Quick Update, I will post pictures separately.

Managed to move the crawler to the shed for the winter, one day before a blizzard.

One thing I always noticed when running the crawler was that it never got up to temp - or even moved the dial from the low end of cold. First I took off the gage and tested it by placing the sensor in boiling water - it worked. So I figured the thermostat must be stuck "always open", allowing the coolant to flow into the rad. Sure enough, I took off the housing and the thermostat coil was broken off completely. Ordered a new one from Steiner (IHS913).

Currently cleaning parts up using my electrolysis tank. I took one piece out after 24 hrs and looked good but wasn't quite done. Ill let it sit for another 24. Looks like it takes the remaining red paint right off the castings which is nice. Should be ready for priming and painting without too much additional work. Went to NAPA to get new hoses but they didn't have the odd ball sizes (see sugarmakers post on his thermostat). Ordered from McMaster carr.

Was looking at the manual for the cooling system and found a couple interesting things.
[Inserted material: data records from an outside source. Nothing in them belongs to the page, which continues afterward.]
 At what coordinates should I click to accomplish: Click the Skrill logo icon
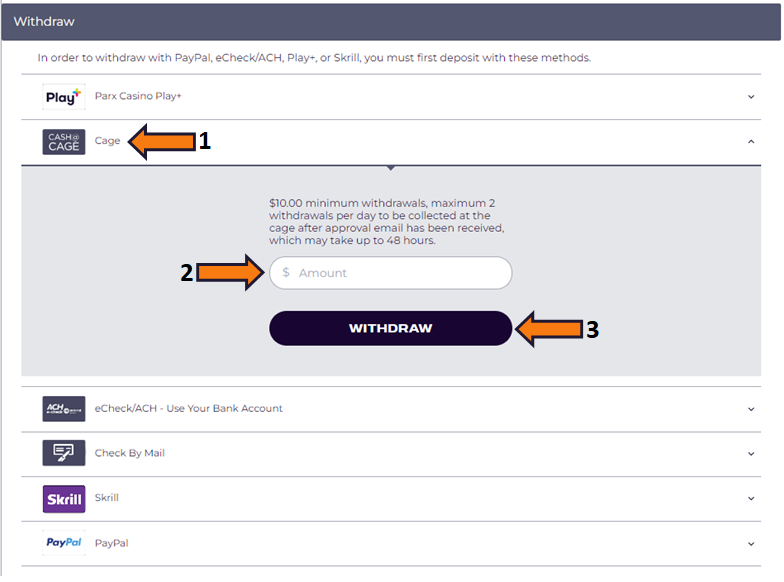click(64, 498)
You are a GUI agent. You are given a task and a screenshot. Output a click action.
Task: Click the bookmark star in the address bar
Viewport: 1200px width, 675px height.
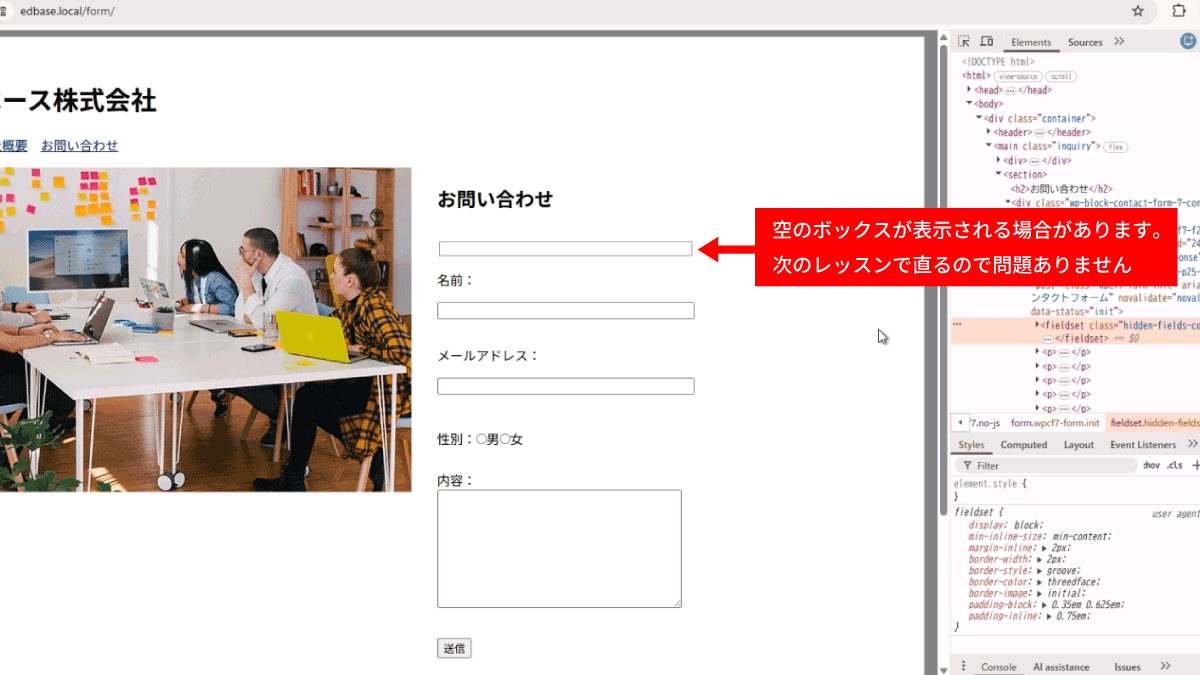click(x=1138, y=12)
First I read about removing the plug in the stat housing when filling the system with coolant to avoid any air bubbles in the system AKA a belch of coolant when the stat opens. Second, there are two drains for the system, one for the rad and one for the crankcase.

Also, when looking at the flow diagram it looks like the original stat allowed for coolant to flow through the by-pass system (avoiding the rad). I'm not sure if the new stat operates the same but I have read that it works. KoO also uses them so they must. It also must be installed the opposite direction than what the arrow says on the stat.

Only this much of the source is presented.